## BAGIAN TEKS:
##########
Kondisi pertama, memutuskan perkara dengan sesuatu yang menyelisihi syariat dengan berkeyakinan bahwa itu lebih baik daripada hukum Allah dan lebih bermanfaat bagi para hamba Allah, atau berkeyakinan bahwa itu sebanding dengan hukum Allah SWT, atau berkeyakinan bahwa ia boleh menetapkan hukum selain yang telah ditetapkan Allah SWT. Perbuatan ini adalah kekufuran dan mengeluarkan hakim yang melakukannya dari Islam, karena yang demikian berarti ia tidak ridha dengan hukum Allah SWT dan tidak menjadikan Allah SWT sebagai hakim di antara para hamba-Nya.

Kondisi kedua, memutuskan perkara dengan selain yang ditetapkan Allah dengan berkeyakinan bahwa hukum Allah lebih utama dan lebih bermanfaat bagi para hamba-Nya, namun ia keluar dari itu dan disertai telah berbuat maksiat terhadap Allah, ia ingin berbuat curang dan aniaya terhadap terdakwa karena adanya permusuhan di antara mereka. Jadi, ia menghukum dengan selain yang telah ditetapkan Allah SWT itu bukan membenci hukum Allah dan bukan karena menggantinya, bukan pula karena berkeyakinan bahwa hukum yang ditetapkannya lebih baik daripada hukum Allahatau setara, dan tidak pula berkeyakinan bahwa ia boleh menetapkan hukum buatannya, akan tetapi karena ingin mencelakakan terdakwa dengan hukum selain yang telah ditetapkan Allah. Untuk kondisi semacam ini kami tidak mengatakan bahwa hakim itu kafir, tapi kami katakan bahwa hakim itu zhalim dan jahat.
##########
## TUGAS TERTULIS 1:
Tuliskan ulang apa adanya entri dari baris yang memuat "Task: Select the Value display mode" sampai baris yang memuat "will pyautogui.click(x=389, y=73).", kedua baris itu ikut disertakan.
##########
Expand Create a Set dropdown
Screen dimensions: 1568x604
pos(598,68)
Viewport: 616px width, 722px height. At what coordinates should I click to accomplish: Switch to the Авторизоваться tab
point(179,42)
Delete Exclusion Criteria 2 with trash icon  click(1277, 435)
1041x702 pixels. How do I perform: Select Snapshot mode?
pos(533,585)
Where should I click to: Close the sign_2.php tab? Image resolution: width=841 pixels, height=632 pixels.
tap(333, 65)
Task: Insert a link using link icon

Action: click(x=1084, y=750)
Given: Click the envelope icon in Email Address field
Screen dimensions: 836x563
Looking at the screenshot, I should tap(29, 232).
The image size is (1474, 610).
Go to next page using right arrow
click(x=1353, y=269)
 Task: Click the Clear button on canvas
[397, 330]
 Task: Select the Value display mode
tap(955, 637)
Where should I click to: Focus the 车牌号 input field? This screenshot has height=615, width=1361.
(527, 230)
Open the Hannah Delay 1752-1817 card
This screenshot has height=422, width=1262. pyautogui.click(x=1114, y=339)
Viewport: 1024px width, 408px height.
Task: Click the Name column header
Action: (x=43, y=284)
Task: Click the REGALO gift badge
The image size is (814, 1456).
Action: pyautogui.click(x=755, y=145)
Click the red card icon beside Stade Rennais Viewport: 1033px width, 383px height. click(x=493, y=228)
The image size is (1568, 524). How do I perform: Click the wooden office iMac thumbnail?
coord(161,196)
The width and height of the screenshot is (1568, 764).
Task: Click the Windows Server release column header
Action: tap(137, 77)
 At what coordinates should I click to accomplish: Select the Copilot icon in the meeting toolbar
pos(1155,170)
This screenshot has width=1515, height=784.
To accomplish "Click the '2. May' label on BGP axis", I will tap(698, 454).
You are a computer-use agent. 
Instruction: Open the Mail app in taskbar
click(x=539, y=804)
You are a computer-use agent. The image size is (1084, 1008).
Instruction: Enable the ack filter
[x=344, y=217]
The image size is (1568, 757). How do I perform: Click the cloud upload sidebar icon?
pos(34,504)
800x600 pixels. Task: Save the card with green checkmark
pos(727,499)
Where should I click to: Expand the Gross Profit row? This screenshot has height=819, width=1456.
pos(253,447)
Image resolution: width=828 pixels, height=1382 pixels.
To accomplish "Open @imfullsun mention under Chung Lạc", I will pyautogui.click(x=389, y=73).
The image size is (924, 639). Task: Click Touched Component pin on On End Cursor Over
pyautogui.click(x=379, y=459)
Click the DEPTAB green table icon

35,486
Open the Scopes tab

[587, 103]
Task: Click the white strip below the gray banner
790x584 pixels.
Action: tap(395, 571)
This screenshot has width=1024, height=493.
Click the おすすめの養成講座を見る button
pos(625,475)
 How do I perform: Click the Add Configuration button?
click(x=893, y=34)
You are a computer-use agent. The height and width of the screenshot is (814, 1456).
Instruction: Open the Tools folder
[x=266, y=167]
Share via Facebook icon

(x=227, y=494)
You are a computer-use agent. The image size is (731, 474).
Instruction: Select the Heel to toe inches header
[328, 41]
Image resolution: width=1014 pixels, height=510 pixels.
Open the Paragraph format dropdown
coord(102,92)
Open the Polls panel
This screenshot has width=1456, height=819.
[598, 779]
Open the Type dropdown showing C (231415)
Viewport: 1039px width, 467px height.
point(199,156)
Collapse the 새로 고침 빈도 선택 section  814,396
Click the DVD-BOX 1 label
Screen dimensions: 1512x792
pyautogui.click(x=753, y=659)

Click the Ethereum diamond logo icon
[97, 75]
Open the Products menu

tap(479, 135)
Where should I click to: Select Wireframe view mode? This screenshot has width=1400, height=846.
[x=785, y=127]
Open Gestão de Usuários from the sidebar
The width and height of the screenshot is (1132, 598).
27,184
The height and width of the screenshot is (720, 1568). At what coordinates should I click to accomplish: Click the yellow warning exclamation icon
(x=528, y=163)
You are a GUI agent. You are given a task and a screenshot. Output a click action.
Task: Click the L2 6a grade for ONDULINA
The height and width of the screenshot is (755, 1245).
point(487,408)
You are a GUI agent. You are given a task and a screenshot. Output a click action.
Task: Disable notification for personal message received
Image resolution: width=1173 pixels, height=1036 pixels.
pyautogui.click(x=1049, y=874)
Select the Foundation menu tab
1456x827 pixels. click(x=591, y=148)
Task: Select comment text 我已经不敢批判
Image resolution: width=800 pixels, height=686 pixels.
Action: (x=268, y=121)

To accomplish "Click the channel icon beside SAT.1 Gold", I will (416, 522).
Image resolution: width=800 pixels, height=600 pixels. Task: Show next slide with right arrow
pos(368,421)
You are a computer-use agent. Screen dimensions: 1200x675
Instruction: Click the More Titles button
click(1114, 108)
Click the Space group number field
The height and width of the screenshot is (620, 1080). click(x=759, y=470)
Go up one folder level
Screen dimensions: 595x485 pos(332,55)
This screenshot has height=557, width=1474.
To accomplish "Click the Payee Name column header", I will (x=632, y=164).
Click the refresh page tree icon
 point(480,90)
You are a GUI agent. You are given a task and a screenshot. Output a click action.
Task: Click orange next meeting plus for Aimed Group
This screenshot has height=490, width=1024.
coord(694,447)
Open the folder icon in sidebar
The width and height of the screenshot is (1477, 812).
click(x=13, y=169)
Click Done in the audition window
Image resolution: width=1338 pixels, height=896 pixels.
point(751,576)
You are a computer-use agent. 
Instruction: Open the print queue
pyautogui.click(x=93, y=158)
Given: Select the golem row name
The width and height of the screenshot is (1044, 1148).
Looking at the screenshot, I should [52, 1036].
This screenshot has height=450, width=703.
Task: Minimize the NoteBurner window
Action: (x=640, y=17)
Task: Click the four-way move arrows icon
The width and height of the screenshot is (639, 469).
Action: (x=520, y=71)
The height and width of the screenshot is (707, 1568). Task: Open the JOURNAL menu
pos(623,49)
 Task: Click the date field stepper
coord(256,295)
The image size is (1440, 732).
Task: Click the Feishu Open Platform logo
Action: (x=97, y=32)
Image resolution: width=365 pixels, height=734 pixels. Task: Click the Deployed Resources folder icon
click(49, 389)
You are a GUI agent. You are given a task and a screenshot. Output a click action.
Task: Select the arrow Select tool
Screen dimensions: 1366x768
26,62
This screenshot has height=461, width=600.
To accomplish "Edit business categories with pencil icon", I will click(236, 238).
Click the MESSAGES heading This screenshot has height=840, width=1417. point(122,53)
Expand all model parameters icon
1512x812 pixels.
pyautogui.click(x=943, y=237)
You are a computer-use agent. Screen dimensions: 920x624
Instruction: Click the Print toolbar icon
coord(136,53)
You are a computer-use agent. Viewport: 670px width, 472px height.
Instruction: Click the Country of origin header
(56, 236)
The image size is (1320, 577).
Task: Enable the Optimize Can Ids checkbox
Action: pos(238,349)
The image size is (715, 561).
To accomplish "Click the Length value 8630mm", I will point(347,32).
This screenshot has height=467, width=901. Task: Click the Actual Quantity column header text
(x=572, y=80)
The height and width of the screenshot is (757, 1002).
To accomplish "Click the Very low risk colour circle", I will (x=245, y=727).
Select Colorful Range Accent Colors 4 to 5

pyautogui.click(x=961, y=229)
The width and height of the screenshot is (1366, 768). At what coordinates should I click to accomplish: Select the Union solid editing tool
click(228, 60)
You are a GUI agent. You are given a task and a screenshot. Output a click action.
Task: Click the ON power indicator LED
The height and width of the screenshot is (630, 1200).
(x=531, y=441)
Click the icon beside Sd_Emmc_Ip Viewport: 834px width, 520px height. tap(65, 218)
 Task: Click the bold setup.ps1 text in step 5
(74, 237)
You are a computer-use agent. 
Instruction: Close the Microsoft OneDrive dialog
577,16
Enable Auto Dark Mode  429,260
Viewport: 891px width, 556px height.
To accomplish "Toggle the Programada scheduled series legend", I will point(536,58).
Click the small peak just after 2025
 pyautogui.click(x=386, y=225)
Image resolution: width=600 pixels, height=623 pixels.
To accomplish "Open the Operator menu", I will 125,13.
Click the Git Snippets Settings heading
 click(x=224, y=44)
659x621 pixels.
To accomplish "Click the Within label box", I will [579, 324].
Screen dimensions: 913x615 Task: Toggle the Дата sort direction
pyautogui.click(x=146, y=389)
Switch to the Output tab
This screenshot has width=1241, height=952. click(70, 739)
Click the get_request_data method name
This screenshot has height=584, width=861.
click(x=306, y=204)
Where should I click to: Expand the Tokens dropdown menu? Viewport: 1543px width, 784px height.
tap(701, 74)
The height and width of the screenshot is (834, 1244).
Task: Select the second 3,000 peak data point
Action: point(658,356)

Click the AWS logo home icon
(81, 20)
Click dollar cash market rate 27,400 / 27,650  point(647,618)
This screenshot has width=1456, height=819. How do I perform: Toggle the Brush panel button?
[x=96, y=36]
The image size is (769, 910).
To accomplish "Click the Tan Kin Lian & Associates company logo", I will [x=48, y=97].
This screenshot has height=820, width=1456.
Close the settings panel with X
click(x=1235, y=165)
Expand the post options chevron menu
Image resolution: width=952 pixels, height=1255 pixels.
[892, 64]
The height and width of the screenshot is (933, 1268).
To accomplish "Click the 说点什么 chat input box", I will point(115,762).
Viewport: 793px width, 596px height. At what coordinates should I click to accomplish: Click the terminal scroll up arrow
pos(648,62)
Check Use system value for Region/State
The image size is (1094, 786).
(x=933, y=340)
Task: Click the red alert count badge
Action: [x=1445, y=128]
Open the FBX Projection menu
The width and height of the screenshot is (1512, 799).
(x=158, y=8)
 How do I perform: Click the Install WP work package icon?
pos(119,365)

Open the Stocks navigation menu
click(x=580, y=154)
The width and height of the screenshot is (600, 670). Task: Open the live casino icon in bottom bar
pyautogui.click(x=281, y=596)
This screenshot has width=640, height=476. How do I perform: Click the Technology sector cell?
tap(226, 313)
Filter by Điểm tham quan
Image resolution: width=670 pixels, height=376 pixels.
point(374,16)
##########
## TUGAS TERTULIS 2:
Salin persis bagian teks tentang putusan hakim, dari "Kondisi kedua, memutuskan" sampai "zhalim dan jahat.".

## JAWABAN BENAR 1:
 Task: Select the Value display mode
tap(955, 637)
Where should I click to: Focus the 车牌号 input field? This screenshot has height=615, width=1361.
(527, 230)
Open the Hannah Delay 1752-1817 card
This screenshot has height=422, width=1262. pyautogui.click(x=1114, y=339)
Viewport: 1024px width, 408px height.
Task: Click the Name column header
Action: (x=43, y=284)
Task: Click the REGALO gift badge
The image size is (814, 1456).
Action: pyautogui.click(x=755, y=145)
Click the red card icon beside Stade Rennais Viewport: 1033px width, 383px height. click(x=493, y=228)
The image size is (1568, 524). How do I perform: Click the wooden office iMac thumbnail?
coord(161,196)
The width and height of the screenshot is (1568, 764).
Task: Click the Windows Server release column header
Action: tap(137, 77)
 At what coordinates should I click to accomplish: Select the Copilot icon in the meeting toolbar
pos(1155,170)
This screenshot has width=1515, height=784.
To accomplish "Click the '2. May' label on BGP axis", I will tap(698, 454).
You are a computer-use agent. 
Instruction: Open the Mail app in taskbar
click(x=539, y=804)
You are a computer-use agent. The image size is (1084, 1008).
Instruction: Enable the ack filter
[x=344, y=217]
The image size is (1568, 757). How do I perform: Click the cloud upload sidebar icon?
pos(34,504)
800x600 pixels. Task: Save the card with green checkmark
pos(727,499)
Where should I click to: Expand the Gross Profit row? This screenshot has height=819, width=1456.
pos(253,447)
Image resolution: width=828 pixels, height=1382 pixels.
To accomplish "Open @imfullsun mention under Chung Lạc", I will pyautogui.click(x=389, y=73).

## JAWABAN BENAR 2:
Kondisi kedua, memutuskan perkara dengan selain yang ditetapkan Allah dengan berkeyakinan bahwa hukum Allah lebih utama dan lebih bermanfaat bagi para hamba-Nya, namun ia keluar dari itu dan disertai telah berbuat maksiat terhadap Allah, ia ingin berbuat curang dan aniaya terhadap terdakwa karena adanya permusuhan di antara mereka. Jadi, ia menghukum dengan selain yang telah ditetapkan Allah SWT itu bukan membenci hukum Allah dan bukan karena menggantinya, bukan pula karena berkeyakinan bahwa hukum yang ditetapkannya lebih baik daripada hukum Allahatau setara, dan tidak pula berkeyakinan bahwa ia boleh menetapkan hukum buatannya, akan tetapi karena ingin mencelakakan terdakwa dengan hukum selain yang telah ditetapkan Allah. Untuk kondisi semacam ini kami tidak mengatakan bahwa hakim itu kafir, tapi kami katakan bahwa hakim itu zhalim dan jahat.